2023 Property Market Outlook
Looking back at the pandemic period, the housing market in Australia experienced significant growth. However, in 2022, interest rates rose rapidly, causing a correction in the market. National home prices fell for nine consecutive months, with most markets experiencing a significant tightening since May. Although the housing market correction lost momentum in recent months, the pace of price falls has lessened.
After national home prices showed a small increase of 0.09% in January 2023, they rose to 0.18% in February 2023, resulting in a cumulative bounce of 0.27%. National annual price growth is now sitting at -3.44%, the slowest pace since June 2019, with the notable 325 basis points of cash rate tightening weighing on home prices in most parts of the country.
Although interest rates have been the primary driver of home price falls, there are other factors at play. The level of supply will also influence the duration and depth of the current downturn. With the expected additional rate rises, borrowing costs will continue to increase, and maximum borrowing capacities will be further reduced, which will weigh on prices.
Currently, market conditions are favourable for sellers as there is low competition with other vendors, while buyers compete for the limited available stock. This has resulted in concentrated buyer demand, which has helped to support home prices to some extent. However, it is still too early to conclude that the housing market downturn has ended.
Despite the decrease in the number of properties listed for sale in several markets, there is still enough demand from homebuyers to prevent prices from declining sharply, despite the potential impact of the shift in borrowing capacities. However, if there is an increase in the availability of properties in the next few months, it could weaken the support for home prices and, together with the effects of interest rate hikes, lead to a decline in prices in the near future.
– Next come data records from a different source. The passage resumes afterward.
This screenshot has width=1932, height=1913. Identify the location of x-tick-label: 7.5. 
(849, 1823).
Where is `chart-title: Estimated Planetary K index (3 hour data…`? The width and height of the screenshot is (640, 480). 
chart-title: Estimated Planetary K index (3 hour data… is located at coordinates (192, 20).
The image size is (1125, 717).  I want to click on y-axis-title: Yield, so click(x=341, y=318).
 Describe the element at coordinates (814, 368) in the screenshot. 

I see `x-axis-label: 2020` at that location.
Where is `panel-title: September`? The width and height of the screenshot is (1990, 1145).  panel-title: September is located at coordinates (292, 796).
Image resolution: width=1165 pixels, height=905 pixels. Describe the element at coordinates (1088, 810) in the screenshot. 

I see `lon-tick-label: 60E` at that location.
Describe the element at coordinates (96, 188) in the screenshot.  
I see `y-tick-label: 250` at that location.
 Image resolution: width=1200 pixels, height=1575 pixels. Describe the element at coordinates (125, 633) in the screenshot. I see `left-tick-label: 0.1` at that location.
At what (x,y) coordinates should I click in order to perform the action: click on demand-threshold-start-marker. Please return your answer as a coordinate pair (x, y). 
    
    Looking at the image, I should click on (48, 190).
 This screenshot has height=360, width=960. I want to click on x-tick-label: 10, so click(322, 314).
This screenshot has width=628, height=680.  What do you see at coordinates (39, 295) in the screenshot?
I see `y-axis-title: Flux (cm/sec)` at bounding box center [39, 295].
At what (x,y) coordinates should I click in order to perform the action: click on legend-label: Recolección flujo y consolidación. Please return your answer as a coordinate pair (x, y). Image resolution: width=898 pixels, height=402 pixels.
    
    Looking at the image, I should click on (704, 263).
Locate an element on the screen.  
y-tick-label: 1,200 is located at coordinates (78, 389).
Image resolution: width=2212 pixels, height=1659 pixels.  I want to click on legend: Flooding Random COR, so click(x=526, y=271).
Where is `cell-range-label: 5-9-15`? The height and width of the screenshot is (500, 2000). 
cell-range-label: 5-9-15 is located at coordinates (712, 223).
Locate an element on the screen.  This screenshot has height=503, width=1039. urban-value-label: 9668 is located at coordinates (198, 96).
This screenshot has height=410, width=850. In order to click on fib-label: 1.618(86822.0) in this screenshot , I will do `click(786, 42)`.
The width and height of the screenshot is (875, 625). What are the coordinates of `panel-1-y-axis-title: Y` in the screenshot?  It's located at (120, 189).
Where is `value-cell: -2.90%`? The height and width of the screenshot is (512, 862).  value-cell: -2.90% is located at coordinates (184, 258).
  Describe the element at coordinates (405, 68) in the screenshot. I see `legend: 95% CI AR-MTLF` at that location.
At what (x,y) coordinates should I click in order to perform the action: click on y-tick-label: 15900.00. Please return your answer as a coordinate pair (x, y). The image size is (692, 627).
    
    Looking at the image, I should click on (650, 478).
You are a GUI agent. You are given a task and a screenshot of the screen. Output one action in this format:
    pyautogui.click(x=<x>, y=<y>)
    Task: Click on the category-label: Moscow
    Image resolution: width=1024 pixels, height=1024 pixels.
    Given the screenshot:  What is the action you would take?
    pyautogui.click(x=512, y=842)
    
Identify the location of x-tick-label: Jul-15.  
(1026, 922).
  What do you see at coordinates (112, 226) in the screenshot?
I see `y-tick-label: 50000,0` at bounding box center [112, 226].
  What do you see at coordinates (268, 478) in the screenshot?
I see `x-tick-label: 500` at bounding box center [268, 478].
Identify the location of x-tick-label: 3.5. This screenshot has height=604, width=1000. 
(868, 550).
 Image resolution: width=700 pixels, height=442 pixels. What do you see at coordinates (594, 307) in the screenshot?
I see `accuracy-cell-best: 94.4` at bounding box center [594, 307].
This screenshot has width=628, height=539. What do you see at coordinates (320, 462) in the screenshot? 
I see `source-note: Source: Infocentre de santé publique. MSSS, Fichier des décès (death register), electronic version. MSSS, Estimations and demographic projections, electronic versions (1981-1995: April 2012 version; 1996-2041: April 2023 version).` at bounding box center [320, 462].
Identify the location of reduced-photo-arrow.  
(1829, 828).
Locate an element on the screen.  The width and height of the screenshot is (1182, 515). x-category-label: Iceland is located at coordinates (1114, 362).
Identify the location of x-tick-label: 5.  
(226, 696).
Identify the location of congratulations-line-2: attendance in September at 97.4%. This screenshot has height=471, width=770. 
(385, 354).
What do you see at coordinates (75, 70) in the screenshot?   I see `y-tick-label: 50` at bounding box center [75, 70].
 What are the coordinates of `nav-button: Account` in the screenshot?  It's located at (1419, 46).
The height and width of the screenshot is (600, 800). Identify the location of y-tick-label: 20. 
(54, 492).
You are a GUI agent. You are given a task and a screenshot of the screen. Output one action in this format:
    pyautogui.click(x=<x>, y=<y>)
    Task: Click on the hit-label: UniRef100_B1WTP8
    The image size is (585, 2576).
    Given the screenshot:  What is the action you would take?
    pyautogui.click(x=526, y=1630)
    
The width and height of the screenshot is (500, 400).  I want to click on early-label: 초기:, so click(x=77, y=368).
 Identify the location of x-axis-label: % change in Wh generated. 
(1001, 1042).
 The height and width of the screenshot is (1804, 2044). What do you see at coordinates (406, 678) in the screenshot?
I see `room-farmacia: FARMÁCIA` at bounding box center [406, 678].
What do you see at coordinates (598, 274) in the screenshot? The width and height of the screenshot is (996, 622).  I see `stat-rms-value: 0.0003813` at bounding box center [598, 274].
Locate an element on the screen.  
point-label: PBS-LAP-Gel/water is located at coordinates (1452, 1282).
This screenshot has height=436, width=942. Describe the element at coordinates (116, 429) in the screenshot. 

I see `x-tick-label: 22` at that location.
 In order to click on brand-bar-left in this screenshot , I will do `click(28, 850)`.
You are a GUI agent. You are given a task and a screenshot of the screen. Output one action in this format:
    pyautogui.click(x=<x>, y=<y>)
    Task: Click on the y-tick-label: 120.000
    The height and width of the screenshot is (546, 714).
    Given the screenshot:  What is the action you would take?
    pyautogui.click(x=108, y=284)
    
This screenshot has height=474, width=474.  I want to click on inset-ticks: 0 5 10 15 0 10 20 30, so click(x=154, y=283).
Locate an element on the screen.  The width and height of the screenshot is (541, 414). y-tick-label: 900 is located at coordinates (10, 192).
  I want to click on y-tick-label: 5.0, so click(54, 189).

Regional markets and comparatively affordable capital city markets, such as Adelaide and Perth, continue to exhibit a slower rate of decline in home prices. This is likely due to shifting lifestyle priorities, migration trends, and affordability advantages that are still having an impact. Despite the challenge of rising borrowing costs, it's probable that these affordable capital cities and regional markets will still experience a slower rate of price falls.
If the Reserve Bank stops increasing interest rates this year, there is a good chance that home prices will start to stabilize as some of the uncertainty regarding borrowing capabilities and mortgage servicing costs for buyers decreases. It's possible that we are approaching the highest point of interest rate tightening, so the situation may improve.